Les apôtres, dans leurs Mémoriaux qu’on appelle Evangiles, nous rapportent que Jésus leur fit ces recommandations : il prit du pain, et ayant rendu grâces, il leur dit : “Faites ceci en mémoire de moi : ceci est mon corps.” Il prit de même le calice, et ayant rendu grâces, il leur dit : “Ceci est mon sang” (Lc 22, 19-20). Et il les leur donna à eux seuls.

Les mauvais démons ont imité cette institution dans les mystères de Mithra : on présente du pain et une coupe d’eau dans les cérémonies de l’initiation et on prononce certaines formules que vous savez ou que vous pouvez savoir.

Après cela, dans la suite, nous continuons à nous rappeler le souvenir de ces choses. Ceux qui ont du bien viennent en aide à tous ceux qui ont besoin, et nous nous prêtons mutuellement assistance. Dans toutes nos offrandes, nous bénissons le Créateur de l’univers par son fils Jésus-Christ et par l’Esprit-Saint. Le jour qu’on appelle le jour du soleil, tous, qu’ils habitent les villes ou les campagnes, se réunissent dans un même lieu. On lit les Mémoriaux des apôtres et les écrits des prophètes autant que le temps le permet. La lecture finie, celui qui préside prend la parole pour avertir et exhorter à imiter ces beaux enseignements. Ensuite nous nous levons tous et nous prions ensemble à haute voix. Puis, comme nous l’avons déjà dit, lorsque la prière est terminée, on apporte du pain avec du vin et de l’eau. Celui qui préside fait monter au ciel les prières et les actions de grâces autant qu’il a de force, et tout le peuple répond par l’acclamation Amen.

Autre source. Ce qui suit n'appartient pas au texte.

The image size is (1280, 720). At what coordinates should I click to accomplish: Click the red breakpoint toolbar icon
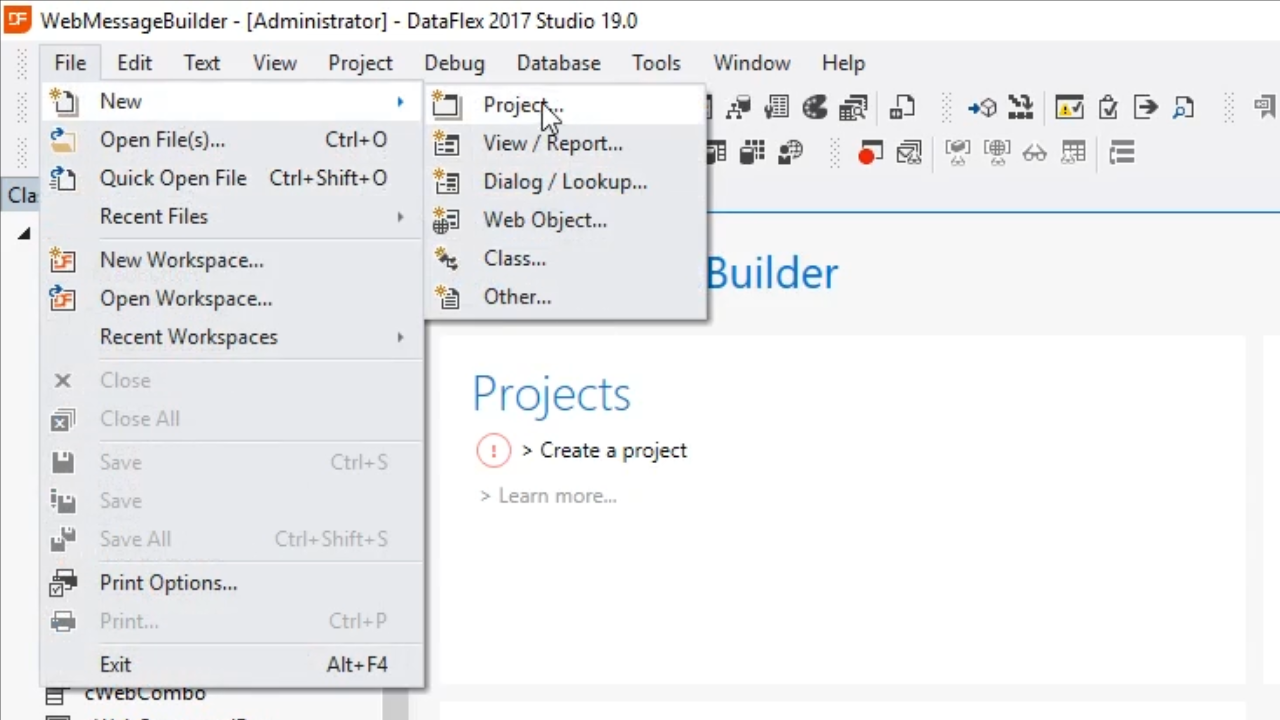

Puis a lieu le partage des aliments consacrés à chacun et l’on envoie leur part aux absents par le ministère des diacres. Ceux qui sont dans l’abondance, et qui veulent donner, donnent librement chacun ce qu’il veut. Ce qui est recueilli est remis entre les mains du président, et il assiste les orphelins, les veuves, les malades, les indigents, les prisonniers, les hôtes étrangers, en un mot, il secourt tous ceux qui sont dans le besoin.

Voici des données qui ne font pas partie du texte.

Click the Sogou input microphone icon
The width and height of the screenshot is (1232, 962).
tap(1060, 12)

Nous nous assemblons tous le jour du soleil, parce que c’est le premier jour où Dieu, tirant la matière des ténèbres, créa le monde, et que, ce même jour, Jésus-Christ notre Sauveur ressuscita des morts. La veille du jour de Saturne, il fut crucifié, et le lendemain de ce jour, c’est-à-dire le jour du soleil, il apparut à ses apôtres et à ses disciples et leur enseigna cette doctrine, que nous avons soumise à votre examen.

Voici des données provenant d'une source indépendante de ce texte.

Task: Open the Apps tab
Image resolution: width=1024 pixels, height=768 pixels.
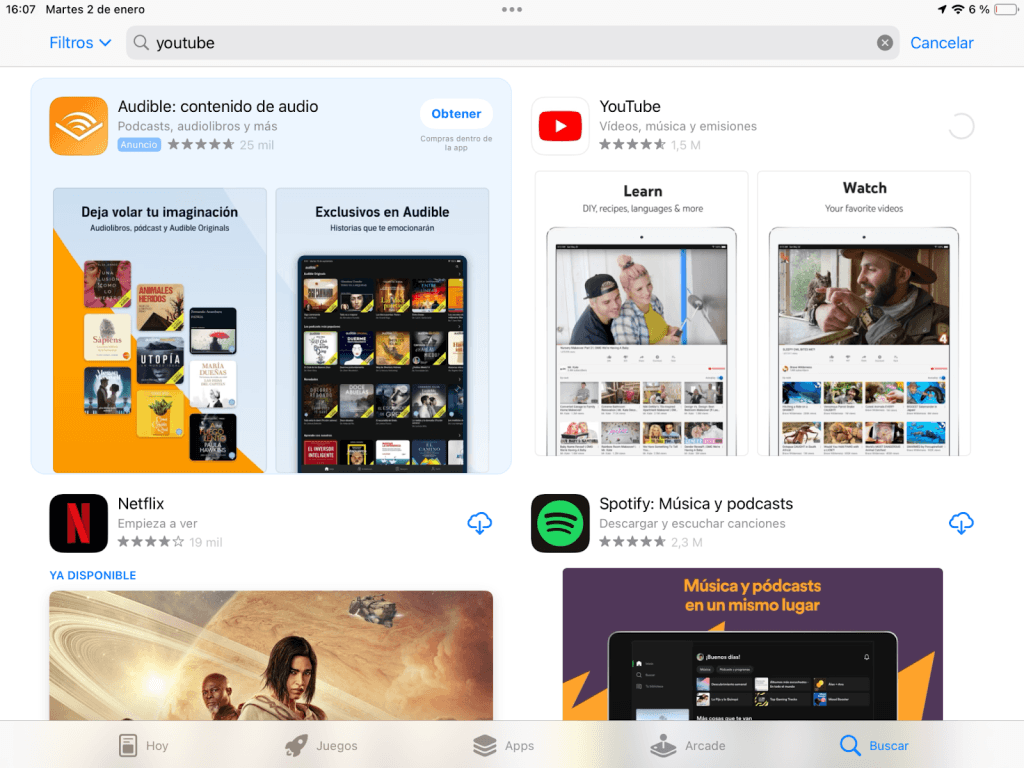Action: point(504,745)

S’il vous semble qu’elle soit conforme à la raison et à la vérité, prenez-la en considération. Si cela vous semble une bagatelle, traitez-la avec dédain, comme une bagatelle. Mais ne condamnez pas à mort, comme des ennemis, des hommes innocents. Car nous vous le prédisons, vous n’échapperez pas au jugement futur de Dieu, si vous persévérez dans l’injustice. Quant à nous, nous nous écrierons: “Que la volonté de Dieu soit faite !” (Mt 6, 10)[1].

 Pierre René Mélon

Vérité et Espérance/Pâque Nouvelle, n° 92, 3e trimestre 2014


 

[1]Justin martyr, Ed. Migne, coll. “Bibliothèque”, 1994,  pp. 81-83, 87-91.